Rivers and canals running east to west crisscross the southern part of the Netherlands, and bridges across these natural barriers would give the Germans strong defensive points. Therefore, the bridges along the planned route had to be captured in advance.
Market Garden was two operations. Operation Market was the airborne assault behind enemy lines. Paratroopers and gliders were to capture key bridges located in or near three cities, from south to north: Eindhoven, Nijmegen and Arnhem. Meanwhile, Operation Garden, a ground attack by the British XXX Corps, would depart from Belgium and drive north down a highway, crossing the bridges and the three cities. Arnhem lies on the Lower Rhine: once across the city’s bridge, the Allies would be on the river’s right-hand side, ready to turn east and roll into Germany.
At 2:15 pm on September 17, a rolling artillery barrage and RAF rocket strikes along the highway announced the advance of XXX Corps. The first stop, Eindhoven, was 14 miles away and the corps was expected to get there in two to three hours. Thanks to German resistance, however, they only covered half the distance in that time. The troops quickly learned that the route, nicknamed Hell’s Highway, was a death trap.
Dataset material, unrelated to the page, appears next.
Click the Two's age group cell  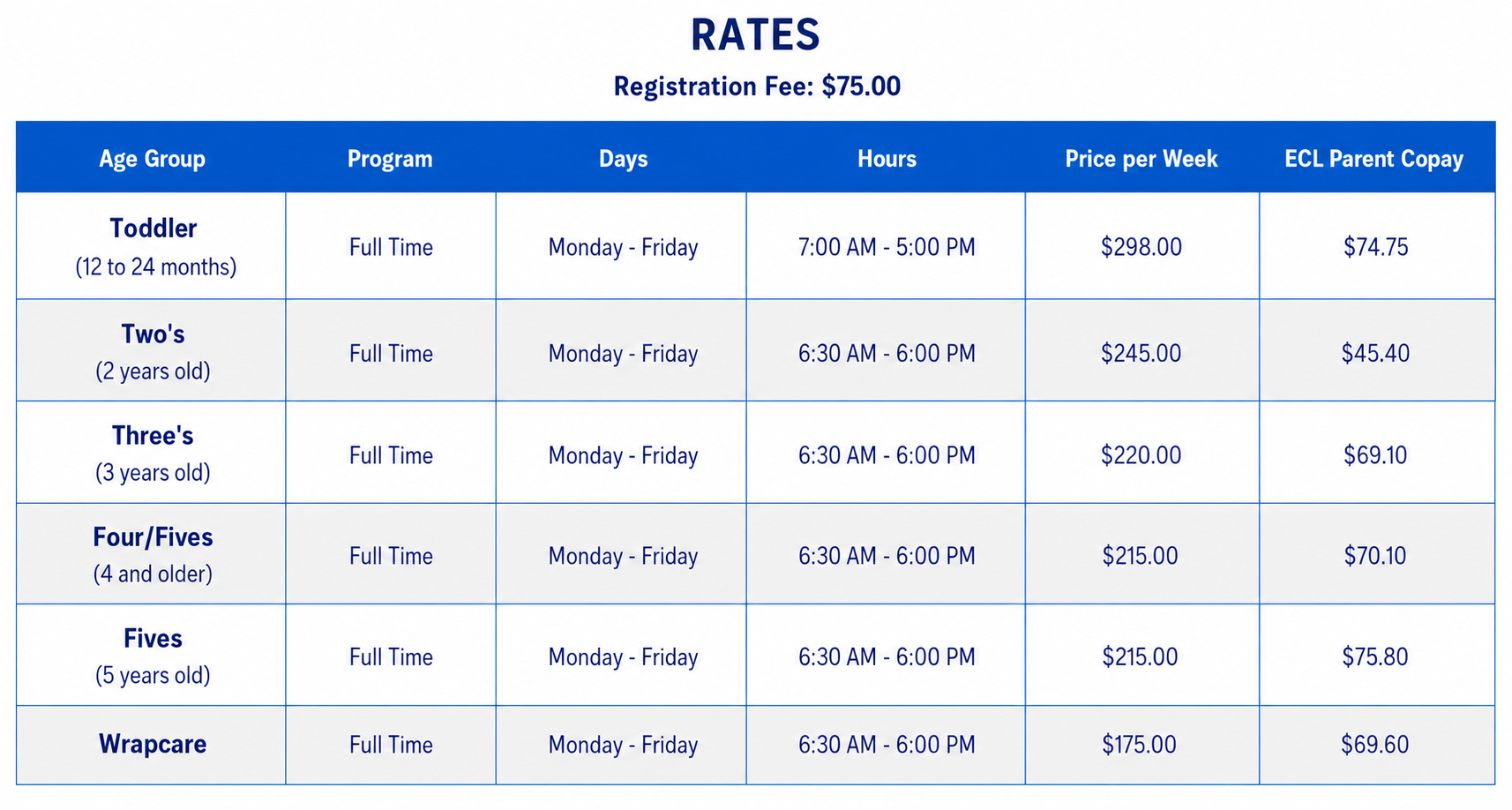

It was a narrow strip of high ground, surrounded on both sides by floodplains and polder, ground recovered from the sea. The tanks could not get off the highway, so they made easy targets for Germans attacking the column from the flanks.
Meanwhile, the U.S. 101st Airborne Division landed around Eindhoven and captured four of the five local bridges easily. The last bridge was blown up by the Germans just as the first paratroopers got within a few yards of it. XXX Corps engineers spent 12 hours building a Bailey bridge across a stream halfway to Eindhoven, then 10 hours the next day replacing the bridge the 101st failed to capture. Lead elements of the corps reached Eindhoven by the second night but faced traffic jams and German aerial bombardment there.
On the third day, XXX Corps made up for the previous delays but ran into trouble again. The Nijmegen area was attacked by the 82nd Airborne. Like the 101st, they also captured all but one of their bridges. Unfortunately, the last bridge was the most important one: the one at Nijmegen itself, across the Waal river. It was large and impossible to replace with a Bailey bridge if blown up. It was also the only way across. Luckily for the Allies, the Germans did not demolish it, as they were planning to use it in a later counterattack. Unfortunately, they held the north end of the bridge. The 82nd were all on the south side; the only thing they could try was a frontal attack across the bridge, but the attempt failed.
The 82nd tried to cross the river on the fourth day of the operation, using canvas bridge engineers’ boats, to outflank the Germans and take the northern bridgehead. They had no boating experience, many men had to paddle with their rifle butts, and they came under machine gun and artillery fire on the water. The men suffered heavy casualties, and all they could do once on the north side was to take shelter in a nearby village. When the vanguard of XXX Corps arrived in the evening, the first few tanks had to cross an unsecured bridge under enemy fire. By this time, the tanks were low on fuel and ammo, and officers had no idea of what German defenses lay further ahead, so the force stopped for the night.
XXX Corps pressed on the next day, but by this time it was too late. The last bridge, the one at Arnhem, could not be captured. Arnhem was the objective of the British 1st Airborne Division and the Polish 1st Independent Parachute Brigade, but they could only fly in half of their force on the first day due to bad weather and a lack of enough planes. Out of that force, only a single battalion made it into the city and the vicinity of the bridge. German forces stopped the rest of the division, pushing them back and away from the city, and surrounded them over several days of heavy fighting. The battalion at the bridge came under sustained, savage attack from German armor and artillery and was slowly ground down. Their last message, “Out of ammo, God save the King,” was broadcast on the 4th day when XXX Corps was still only arriving at Nijmegen.
The fighting continued for several more days in an attempt to rescue as many of the surrounded British and Polish troops as possible, but the original goal of securing a route through the Netherlands failed. The war would not be over by Christmas.